#### INPUT DATA
▬▬▬▬▬▬

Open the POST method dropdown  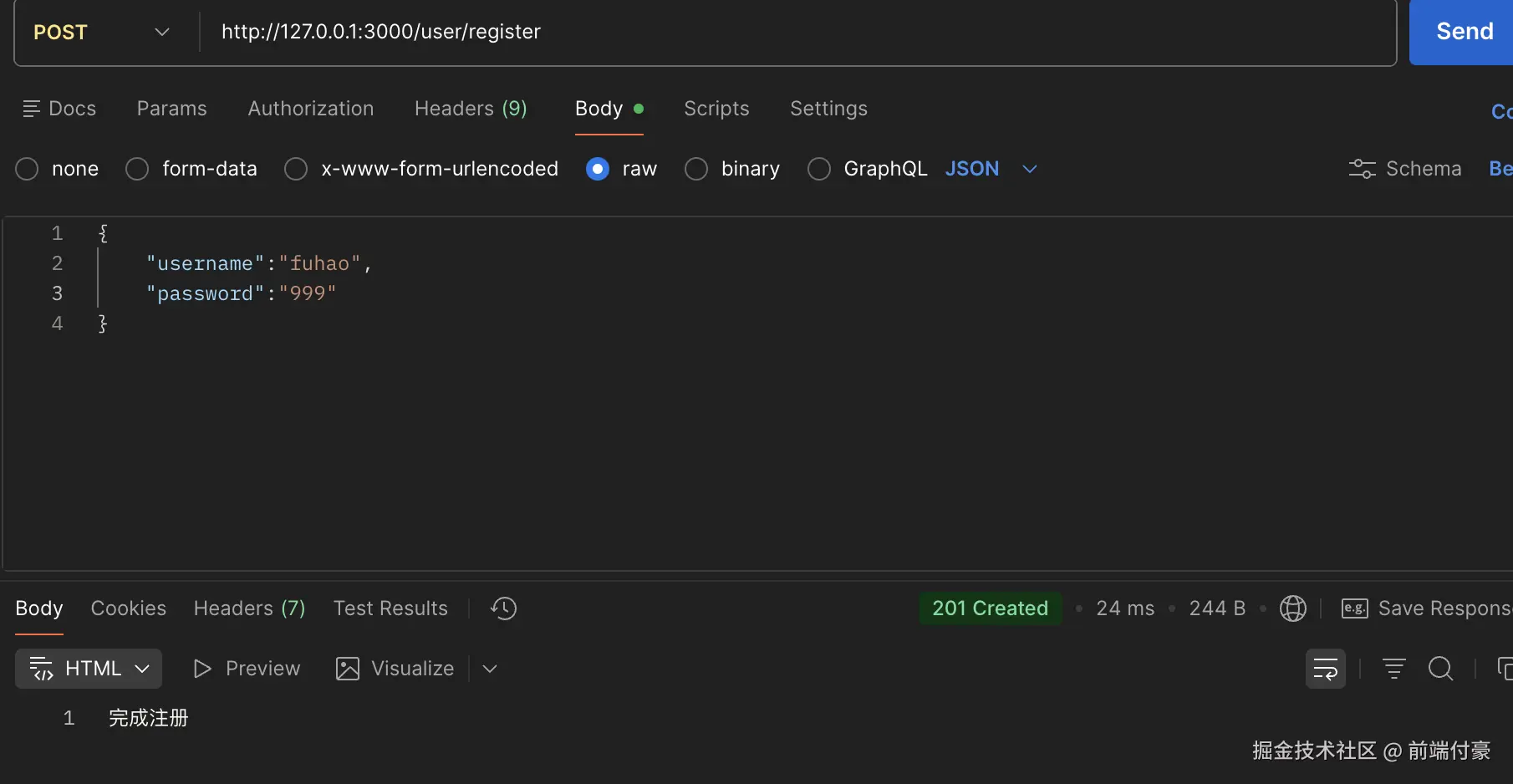101,32
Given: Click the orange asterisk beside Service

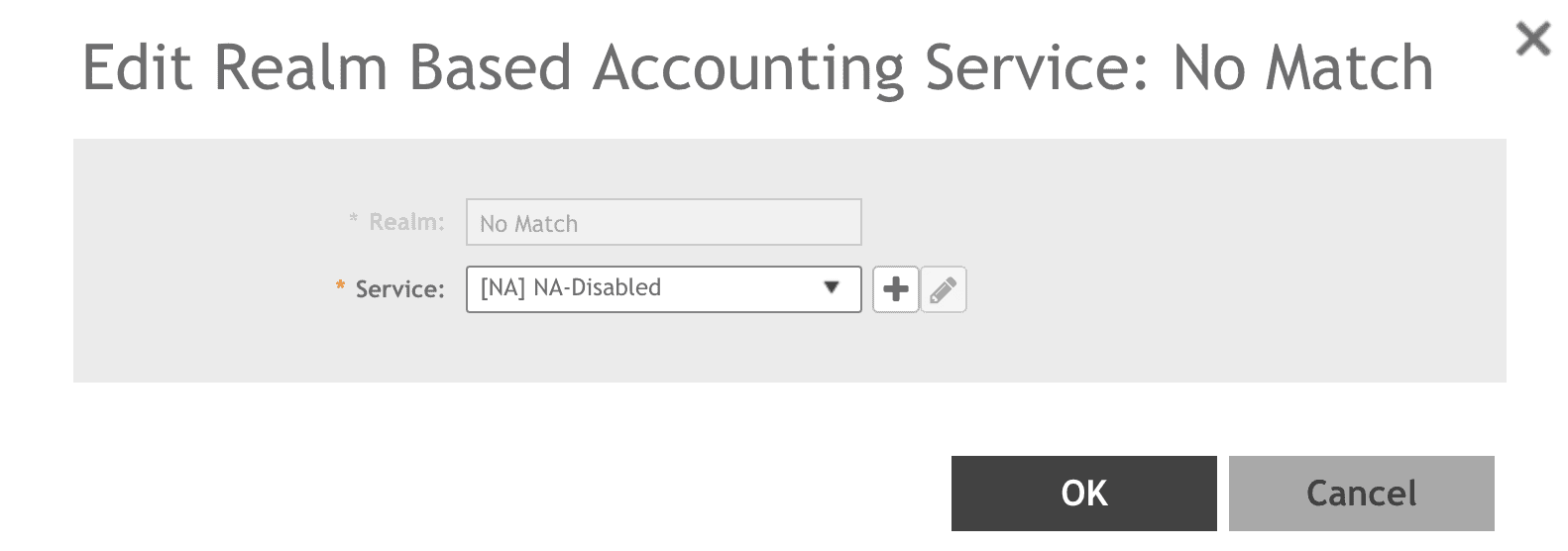Looking at the screenshot, I should pos(340,286).
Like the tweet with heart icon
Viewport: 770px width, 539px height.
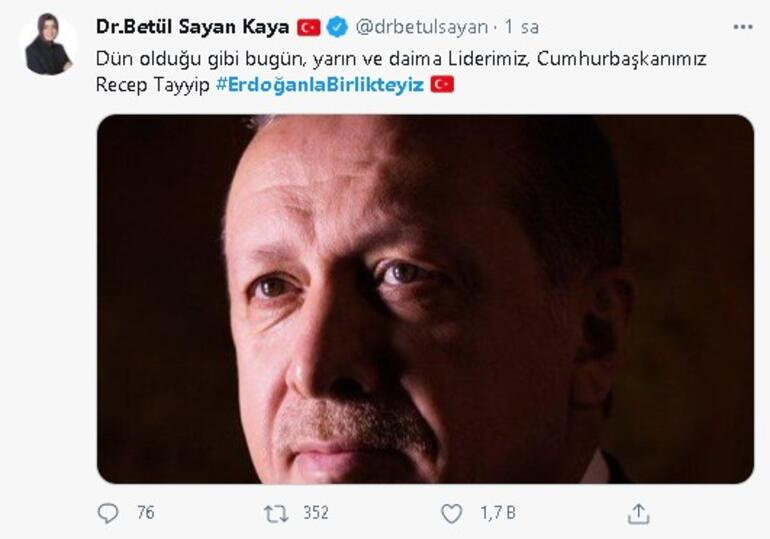click(451, 513)
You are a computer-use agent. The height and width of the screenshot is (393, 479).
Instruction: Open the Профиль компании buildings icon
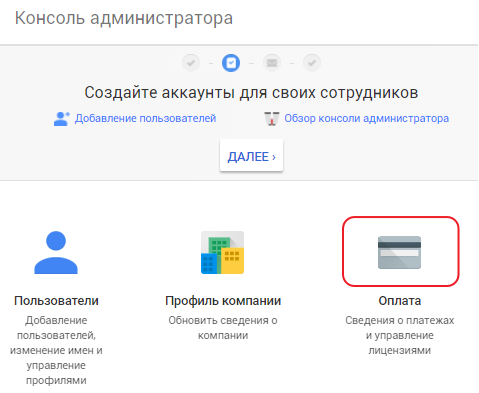[223, 252]
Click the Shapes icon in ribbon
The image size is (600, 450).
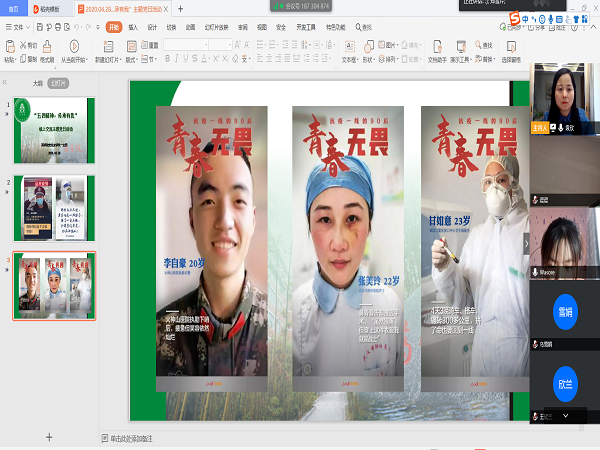[x=368, y=46]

▬▬▬▬▬▬

#### TASK INSTRUCTIONS
Every line from the one with "Viewport: 770px width, 539px height." through the last line of the data must be copied exactly. Leave the pictures out.

#### ANSWER AREA
Viewport: 770px width, 539px height.
click(451, 513)
You are a computer-use agent. The height and width of the screenshot is (393, 479).
Instruction: Open the Профиль компании buildings icon
[223, 252]
Click the Shapes icon in ribbon
The image size is (600, 450).
[x=368, y=46]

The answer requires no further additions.